PUTNAM POSTING: ‘Internet Fairness’ Should Include Taxing Sales Equally
Jennifer Maher | June 2018
A recent letter to the editor in a local newspaper regarding the proposed “Internet Fairness Conformity Tax” stated there are opposing views on this act here within our county. I see this act as an opportunity to level the playing field for smaller “Main Street” businesses. While obviously we all agree that taxes are out of control on every level, but in this case our state has allowed the small, brick and mortar businesses carry this burden alone. Sales tax has been on a rapidly declining trend since the Great Recession, partly due to the increase in online shopping.
Brick and mortar retail stores have seen a decrease in revenue resulting in loss of local jobs. According to an article published by North County News, the 2017 Government Accountability Office report estimates that New York State is not collecting between $500 million and $900 million annually due to sales transactions occurring over the Internet. The Internet Fairness Conformity Tax proposal would close a substantial portion of the gap. According to the Governor’s Office, in the first year of implementation, the proposal is estimated to generate $318 million—$159 million in revenue for the counties and another $159 million for the state.
While, I still am of the opinion that small businesses should all be online, it’s time to close this loophole; local budgets rely on sales tax to offset property taxes. In Putnam County, often you hear grumbling about the county not sharing the sales tax revenue, but the county is providing important public services, including keeping the towns and villages whole on delinquent property taxes. Local business owners will be relieved to know that they will now be able to offer their goods at a similar or more competitive price than the online giants. Small retailers will compete on the quality of service and products, not sales tax.

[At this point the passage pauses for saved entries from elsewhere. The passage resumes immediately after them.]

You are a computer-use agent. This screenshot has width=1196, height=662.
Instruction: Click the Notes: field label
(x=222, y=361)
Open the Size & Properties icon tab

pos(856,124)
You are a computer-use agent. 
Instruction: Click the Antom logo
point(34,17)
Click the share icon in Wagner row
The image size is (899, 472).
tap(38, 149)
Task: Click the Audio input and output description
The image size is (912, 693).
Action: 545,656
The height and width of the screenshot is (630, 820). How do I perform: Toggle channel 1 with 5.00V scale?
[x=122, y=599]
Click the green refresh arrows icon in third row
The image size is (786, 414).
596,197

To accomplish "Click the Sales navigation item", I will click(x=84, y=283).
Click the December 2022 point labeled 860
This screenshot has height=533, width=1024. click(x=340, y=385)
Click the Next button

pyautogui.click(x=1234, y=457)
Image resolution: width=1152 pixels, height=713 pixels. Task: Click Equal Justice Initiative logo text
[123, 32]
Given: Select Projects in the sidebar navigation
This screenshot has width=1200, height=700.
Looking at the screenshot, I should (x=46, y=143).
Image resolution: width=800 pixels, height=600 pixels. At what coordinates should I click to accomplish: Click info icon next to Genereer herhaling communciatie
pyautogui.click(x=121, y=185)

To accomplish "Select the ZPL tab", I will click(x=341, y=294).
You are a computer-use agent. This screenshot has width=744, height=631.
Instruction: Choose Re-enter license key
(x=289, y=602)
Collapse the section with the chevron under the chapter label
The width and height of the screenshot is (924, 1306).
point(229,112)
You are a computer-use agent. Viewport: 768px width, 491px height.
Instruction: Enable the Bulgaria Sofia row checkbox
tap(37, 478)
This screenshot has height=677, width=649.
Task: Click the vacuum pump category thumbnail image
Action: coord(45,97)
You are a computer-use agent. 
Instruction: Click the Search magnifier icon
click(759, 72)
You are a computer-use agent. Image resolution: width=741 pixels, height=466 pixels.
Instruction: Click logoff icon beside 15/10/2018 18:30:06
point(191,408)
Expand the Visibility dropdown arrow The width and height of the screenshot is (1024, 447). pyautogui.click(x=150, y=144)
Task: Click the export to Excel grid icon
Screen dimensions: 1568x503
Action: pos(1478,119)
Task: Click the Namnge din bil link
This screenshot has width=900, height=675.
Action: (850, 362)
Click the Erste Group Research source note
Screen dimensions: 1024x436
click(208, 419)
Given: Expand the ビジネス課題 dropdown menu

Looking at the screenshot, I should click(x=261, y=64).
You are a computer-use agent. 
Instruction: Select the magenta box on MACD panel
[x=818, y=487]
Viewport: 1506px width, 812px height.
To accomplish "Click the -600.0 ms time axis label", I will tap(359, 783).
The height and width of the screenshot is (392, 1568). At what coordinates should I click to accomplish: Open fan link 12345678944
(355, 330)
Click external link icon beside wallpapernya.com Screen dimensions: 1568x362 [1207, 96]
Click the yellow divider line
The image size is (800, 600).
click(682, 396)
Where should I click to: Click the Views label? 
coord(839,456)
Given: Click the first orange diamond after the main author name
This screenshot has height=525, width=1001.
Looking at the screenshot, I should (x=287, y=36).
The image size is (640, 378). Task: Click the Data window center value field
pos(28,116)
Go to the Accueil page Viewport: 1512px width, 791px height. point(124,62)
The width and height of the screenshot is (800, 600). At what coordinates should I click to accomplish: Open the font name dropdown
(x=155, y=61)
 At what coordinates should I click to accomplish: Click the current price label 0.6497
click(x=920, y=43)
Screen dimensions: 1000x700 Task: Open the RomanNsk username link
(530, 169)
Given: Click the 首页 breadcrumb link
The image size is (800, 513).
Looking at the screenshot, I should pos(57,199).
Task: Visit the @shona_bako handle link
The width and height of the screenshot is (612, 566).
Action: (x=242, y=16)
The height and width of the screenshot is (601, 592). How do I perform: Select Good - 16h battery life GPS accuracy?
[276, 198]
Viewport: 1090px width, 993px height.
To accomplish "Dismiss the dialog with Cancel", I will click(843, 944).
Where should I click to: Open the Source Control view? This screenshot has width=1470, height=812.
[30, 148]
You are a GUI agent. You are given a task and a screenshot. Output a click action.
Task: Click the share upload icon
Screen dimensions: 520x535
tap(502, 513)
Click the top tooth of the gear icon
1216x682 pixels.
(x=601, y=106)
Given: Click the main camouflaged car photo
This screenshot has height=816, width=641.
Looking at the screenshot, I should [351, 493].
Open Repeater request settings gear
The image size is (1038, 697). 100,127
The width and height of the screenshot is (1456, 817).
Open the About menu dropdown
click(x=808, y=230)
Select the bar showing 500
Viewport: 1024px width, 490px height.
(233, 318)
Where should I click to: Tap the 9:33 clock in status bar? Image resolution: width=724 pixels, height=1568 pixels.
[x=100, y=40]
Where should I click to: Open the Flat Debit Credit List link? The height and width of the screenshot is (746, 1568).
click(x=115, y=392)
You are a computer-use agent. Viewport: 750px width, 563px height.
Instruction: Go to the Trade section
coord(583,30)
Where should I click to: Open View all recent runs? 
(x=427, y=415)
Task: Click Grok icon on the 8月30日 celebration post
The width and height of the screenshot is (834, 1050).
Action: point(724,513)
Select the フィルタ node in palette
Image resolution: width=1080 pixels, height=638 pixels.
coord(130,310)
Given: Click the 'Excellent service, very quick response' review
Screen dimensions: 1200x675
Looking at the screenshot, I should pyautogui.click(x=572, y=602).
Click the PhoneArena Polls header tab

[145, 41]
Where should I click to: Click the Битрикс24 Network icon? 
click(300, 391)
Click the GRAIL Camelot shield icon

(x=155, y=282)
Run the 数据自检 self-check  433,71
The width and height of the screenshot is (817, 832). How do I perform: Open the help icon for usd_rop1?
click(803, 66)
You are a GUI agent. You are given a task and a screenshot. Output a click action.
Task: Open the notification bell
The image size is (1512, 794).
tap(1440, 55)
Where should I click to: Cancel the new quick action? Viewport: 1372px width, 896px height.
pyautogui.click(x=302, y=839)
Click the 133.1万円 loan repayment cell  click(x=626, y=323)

New York State does overtax us and make it difficult to live here, but that is more related to school tax reform. That is the elephant in the room that no one seems to be willing to tackle.
So What’s Happening In Cold Spring?
It was fun to share a recent lunch with Cold Spring Chamber of Commerce President Katie Liberman, who is also managing director of the Hudson Valley Shakespeare Festival. Liberman was kind enough to drive over to my side of the county to meet at Dish, one of my all-time favorite places to eat. It was her first experience there and she got to meet the Chef/Owner, Peter Milano. This type of cross pollination is important to the business community, so please ask your network to introduce you to new businesses and their owners at your next meeting!
Liberman gave an update on all the exciting happenings in Cold Spring. First, the annual Cold Spring Chamber Summer Music Series is starting soon at Dockside Park (bands TBA) June 24, July 22, Aug. 26 and Sept. 23. Also, Cold Spring is working on a map that will be available at the visitors’ center. Businesses can get in on this great promotional opportunity!
Many changes are happening on Main Street in Cold Spring, such as the opening of Chapeau 2 Depot Square, which took place Memorial Day Weekend. Despite the name this is not a hat shop. Owner Archie Broady, a passionate collector, says it’s a mix of “whatever I like” in art, furnishing, and clothes. Nearby is Hudson Drift at Bijou Galleries at 50 Main St. Many have wondered what’s happening in Bijou Gallery’s left-hand storefront window. Wonder no longer! They are going to turn the front window space into an art gallery and sell original sculptures, wall plaques, and mobiles made of driftwood and granite.
Split Rock Books, 97 Main St, is opening also, and many will enjoy having a local bookstore offering children’s books, gifts, and potential additions to our home libraries. A few vacancies exist on Main Street as well, which are really opportunities for new businesses.